VII
VII
Базаров с Аркадием отправляются в губернский город, по приглашению одного родственника Аркадия, и встречаются с двумя в высшей степени типичными личностями. Эти личности – юноша Ситников и молодая дама Кукшина – представляют великолепно исполненную карикатуру безмозглого прогрессиста и по-русски эманципированной женщины. Ситниковых и Кукшиных у нас развелось в последнее время бесчисленное множество; нахвататься чужих фраз, исковеркать чужую мысль и нарядиться прогрессистом теперь так же легко и выгодно, как при Петре было легко и выгодно нарядиться европейцем.
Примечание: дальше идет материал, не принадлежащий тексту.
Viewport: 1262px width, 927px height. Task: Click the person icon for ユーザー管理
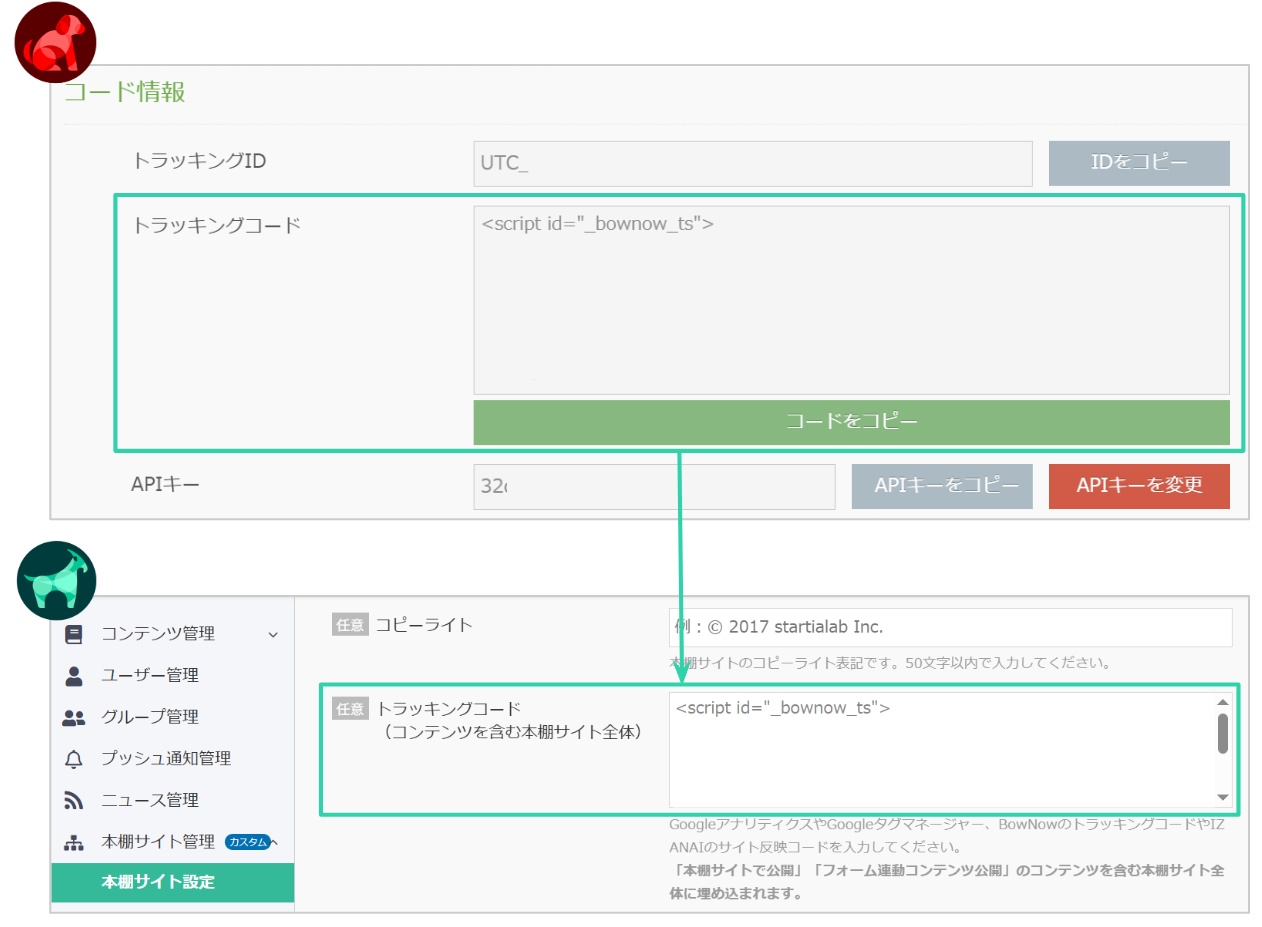74,676
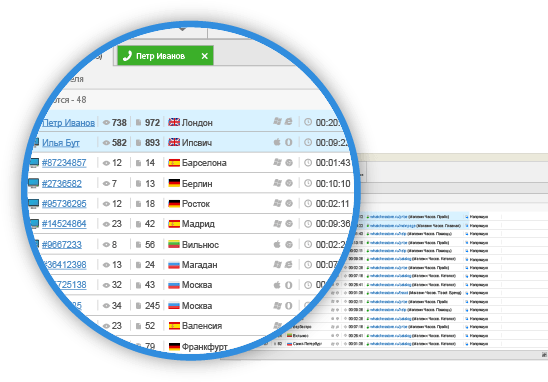Open visitor #14524864 link
The image size is (548, 382).
(64, 224)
Истинных прогрессистов, то есть людей действительно умных, образованных и добросовестных, у нас очень немного, порядочных и развитых женщин – еще того меньше, но зато не перечтешь того несметного количества разнокалиберной сволочи, которая тешится прогрессивными фразами, как модною вещицею, или драпируется в них, чтобы закрыть свои пошленькие поползновения. У нас можно сказать, что всякий пустомеля смотрит прогрессистом, лезет в передовые люди, создает из чужих лоскутьев свою теорию и даже часто силится заявить о ней в литературе. «Русский вестник» смотрит на это обстоятельство с сердечным прискорбием, которое часто переходит в крикливое негодование. Это крикливое негодование вызывает себе отпор.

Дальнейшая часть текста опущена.